• [SHORT PROBLEM 1] Retype the records from the line with "Task: Click the Yearly plan card header row" up to and including the line with "[x=84, y=358]".

• [TEXT PROVIDED]
+ + +

Re: C&S caboose undercarriage yet again

Posted by Jim Courtney on
URL: http://c-sng-discussion-forum.254.s1.nabble.com/the-caboose-that-never-was-tp8369p10449.html

Great information, Ken,

Thanks for correcting my misconception. Last week I acquired a copy of the "C&S Passenger Equipment Folio 24". The way it is titled made me think that it was the 24th volume of Passenger Car folios. But your point is that it identifies a particular set of folio drawings, within all the Car Department drawings. The locomotive diagrams that are in the "Files" section are not numbered, but just dated to 1903.

Does anyone know the origin of the various folio drawings in folios 24 and 27? Were they done by the C&S at some point, all at once, or were they inherited with all the UP / DL&G records, then updated and revised?

Since the 1909-1910 SUF freight cars are included in Freight Equipment Folio 27, that would suggest that either the folios were compiled about 1910-1911, or alternatively, they were much older and that new sheets for newly acquired cars were drawn and added to the volume.

+ + +

• [RECORDS FOR THIS EXERCISE]
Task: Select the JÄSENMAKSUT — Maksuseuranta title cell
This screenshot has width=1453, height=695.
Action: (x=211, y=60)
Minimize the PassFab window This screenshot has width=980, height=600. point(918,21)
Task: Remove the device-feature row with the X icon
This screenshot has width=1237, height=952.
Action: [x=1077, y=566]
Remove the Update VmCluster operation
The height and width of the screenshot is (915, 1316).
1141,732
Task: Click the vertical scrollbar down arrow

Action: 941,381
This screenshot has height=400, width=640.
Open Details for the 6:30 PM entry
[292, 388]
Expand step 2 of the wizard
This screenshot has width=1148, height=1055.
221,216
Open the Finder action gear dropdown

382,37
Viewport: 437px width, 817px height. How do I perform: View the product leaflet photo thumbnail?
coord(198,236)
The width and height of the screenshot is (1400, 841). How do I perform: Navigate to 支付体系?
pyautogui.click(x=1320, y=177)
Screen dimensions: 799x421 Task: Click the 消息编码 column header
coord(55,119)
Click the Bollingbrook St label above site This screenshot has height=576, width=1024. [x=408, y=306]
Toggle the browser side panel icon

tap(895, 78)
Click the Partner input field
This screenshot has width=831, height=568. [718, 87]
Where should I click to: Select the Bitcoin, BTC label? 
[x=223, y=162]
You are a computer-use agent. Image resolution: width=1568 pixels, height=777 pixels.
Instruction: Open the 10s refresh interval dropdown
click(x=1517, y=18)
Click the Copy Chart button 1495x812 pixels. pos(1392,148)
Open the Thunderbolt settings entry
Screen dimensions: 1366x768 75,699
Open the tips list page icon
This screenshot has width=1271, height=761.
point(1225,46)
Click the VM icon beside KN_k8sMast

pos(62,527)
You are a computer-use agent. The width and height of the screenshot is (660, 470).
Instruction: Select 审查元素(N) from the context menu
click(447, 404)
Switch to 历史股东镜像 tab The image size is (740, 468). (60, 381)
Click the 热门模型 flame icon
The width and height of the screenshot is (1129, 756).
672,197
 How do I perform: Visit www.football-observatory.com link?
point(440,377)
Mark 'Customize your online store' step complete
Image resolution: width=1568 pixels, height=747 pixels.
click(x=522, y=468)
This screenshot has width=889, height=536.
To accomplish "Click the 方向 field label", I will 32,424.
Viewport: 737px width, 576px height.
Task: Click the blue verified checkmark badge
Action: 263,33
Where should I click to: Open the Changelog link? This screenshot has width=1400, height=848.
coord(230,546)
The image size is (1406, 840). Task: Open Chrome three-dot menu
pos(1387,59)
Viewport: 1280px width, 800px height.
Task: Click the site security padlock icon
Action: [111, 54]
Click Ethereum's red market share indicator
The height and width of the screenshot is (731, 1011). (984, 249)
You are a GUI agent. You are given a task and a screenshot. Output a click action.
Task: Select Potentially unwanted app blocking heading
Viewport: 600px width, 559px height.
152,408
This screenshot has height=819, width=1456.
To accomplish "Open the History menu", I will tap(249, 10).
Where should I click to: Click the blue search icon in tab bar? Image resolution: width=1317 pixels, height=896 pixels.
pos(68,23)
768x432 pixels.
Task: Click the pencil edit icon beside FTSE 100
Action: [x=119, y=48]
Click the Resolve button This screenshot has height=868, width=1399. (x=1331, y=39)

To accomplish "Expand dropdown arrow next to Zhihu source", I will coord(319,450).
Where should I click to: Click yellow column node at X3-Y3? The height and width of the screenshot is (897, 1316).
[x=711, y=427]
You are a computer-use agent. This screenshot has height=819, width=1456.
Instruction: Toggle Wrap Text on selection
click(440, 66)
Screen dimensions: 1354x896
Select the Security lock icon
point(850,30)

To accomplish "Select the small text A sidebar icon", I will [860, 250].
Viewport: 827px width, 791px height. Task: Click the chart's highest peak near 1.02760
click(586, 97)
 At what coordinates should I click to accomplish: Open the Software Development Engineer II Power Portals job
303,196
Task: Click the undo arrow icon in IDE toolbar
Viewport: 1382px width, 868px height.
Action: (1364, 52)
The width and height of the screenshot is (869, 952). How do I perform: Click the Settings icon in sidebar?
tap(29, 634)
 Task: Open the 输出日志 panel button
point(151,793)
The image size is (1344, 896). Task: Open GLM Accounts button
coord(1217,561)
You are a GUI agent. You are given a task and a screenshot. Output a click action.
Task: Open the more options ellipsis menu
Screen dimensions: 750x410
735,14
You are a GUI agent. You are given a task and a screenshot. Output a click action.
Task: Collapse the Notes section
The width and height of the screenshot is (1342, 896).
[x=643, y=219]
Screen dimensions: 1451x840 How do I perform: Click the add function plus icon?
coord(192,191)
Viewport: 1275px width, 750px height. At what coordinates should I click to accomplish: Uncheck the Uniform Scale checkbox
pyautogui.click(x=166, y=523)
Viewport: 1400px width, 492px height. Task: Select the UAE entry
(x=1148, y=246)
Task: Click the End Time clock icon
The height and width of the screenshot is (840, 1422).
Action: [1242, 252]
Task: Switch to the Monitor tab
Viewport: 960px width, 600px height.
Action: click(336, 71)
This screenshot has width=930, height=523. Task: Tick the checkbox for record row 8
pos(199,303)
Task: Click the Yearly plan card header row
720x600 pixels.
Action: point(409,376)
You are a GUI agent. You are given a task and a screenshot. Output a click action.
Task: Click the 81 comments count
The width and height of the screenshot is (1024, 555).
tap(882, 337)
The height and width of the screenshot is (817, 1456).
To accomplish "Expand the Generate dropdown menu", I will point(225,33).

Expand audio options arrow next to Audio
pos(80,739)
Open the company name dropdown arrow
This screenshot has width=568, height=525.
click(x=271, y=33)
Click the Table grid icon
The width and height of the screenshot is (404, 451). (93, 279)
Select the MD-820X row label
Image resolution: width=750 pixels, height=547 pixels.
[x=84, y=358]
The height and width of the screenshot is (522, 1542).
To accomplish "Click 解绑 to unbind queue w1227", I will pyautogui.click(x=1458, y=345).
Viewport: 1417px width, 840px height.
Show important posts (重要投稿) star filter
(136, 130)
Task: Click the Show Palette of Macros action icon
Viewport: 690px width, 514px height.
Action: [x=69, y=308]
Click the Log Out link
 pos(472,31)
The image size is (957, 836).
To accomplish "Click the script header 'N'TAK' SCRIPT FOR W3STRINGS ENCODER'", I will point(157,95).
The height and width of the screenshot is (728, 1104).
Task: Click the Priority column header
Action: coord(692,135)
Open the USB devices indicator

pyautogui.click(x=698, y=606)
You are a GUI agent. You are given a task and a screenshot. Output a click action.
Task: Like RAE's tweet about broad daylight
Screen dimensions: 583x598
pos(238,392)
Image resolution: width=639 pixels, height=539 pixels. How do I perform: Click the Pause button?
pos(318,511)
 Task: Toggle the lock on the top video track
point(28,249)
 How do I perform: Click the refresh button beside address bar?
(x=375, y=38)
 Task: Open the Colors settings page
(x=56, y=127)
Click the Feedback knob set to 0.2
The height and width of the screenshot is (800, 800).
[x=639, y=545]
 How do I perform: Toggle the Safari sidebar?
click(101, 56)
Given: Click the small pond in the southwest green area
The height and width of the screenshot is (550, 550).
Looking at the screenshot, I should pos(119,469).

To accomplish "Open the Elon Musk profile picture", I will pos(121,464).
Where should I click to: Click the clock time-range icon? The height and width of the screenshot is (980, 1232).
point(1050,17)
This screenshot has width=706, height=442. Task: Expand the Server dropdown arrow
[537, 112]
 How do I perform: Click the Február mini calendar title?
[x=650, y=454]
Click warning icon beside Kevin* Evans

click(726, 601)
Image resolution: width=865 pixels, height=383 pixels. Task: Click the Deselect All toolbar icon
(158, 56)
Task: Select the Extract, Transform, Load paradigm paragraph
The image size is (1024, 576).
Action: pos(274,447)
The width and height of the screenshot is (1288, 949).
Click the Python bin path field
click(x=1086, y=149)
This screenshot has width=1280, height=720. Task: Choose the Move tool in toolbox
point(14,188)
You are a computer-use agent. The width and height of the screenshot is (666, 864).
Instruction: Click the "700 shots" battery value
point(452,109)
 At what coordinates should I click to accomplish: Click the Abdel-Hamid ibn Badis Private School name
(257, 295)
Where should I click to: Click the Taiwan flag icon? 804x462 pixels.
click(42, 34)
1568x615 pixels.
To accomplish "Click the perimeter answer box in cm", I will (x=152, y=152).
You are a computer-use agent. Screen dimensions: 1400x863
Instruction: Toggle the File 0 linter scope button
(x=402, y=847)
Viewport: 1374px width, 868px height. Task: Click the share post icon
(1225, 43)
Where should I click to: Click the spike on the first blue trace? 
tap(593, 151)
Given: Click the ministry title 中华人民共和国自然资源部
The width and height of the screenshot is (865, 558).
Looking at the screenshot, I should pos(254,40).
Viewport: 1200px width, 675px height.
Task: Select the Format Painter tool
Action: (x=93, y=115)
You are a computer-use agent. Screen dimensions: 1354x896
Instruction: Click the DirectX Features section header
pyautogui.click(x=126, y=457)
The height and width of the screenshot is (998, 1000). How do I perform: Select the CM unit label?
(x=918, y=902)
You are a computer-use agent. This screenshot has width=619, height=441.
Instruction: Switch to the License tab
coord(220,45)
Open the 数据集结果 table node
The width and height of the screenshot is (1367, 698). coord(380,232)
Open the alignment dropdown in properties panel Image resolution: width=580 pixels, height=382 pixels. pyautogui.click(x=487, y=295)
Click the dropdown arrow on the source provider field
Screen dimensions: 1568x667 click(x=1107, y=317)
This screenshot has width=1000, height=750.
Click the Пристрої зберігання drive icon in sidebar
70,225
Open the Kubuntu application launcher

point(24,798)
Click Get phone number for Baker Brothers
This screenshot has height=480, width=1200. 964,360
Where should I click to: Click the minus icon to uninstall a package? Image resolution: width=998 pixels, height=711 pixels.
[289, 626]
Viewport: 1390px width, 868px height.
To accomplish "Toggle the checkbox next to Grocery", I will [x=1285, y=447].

+ + +

• [SHORT PROBLEM 2] In the forum post on the C&S caboose undercarriage, why had the writer taken the "C&S Passenger Equipment Folio 24" to be the 24th volume of Passenger Car folios?

• [SOLUTION 1]
Task: Click the Yearly plan card header row
720x600 pixels.
Action: point(409,376)
You are a GUI agent. You are given a task and a screenshot. Output a click action.
Task: Click the 81 comments count
The width and height of the screenshot is (1024, 555).
tap(882, 337)
The height and width of the screenshot is (817, 1456).
To accomplish "Expand the Generate dropdown menu", I will point(225,33).

Expand audio options arrow next to Audio
pos(80,739)
Open the company name dropdown arrow
This screenshot has width=568, height=525.
click(x=271, y=33)
Click the Table grid icon
The width and height of the screenshot is (404, 451). (93, 279)
Select the MD-820X row label
Image resolution: width=750 pixels, height=547 pixels.
[x=84, y=358]

• [SOLUTION 2] The way the folio is titled made the writer think so. Ken corrected this: the number identifies a particular set of folio drawings within all the Car Department drawings.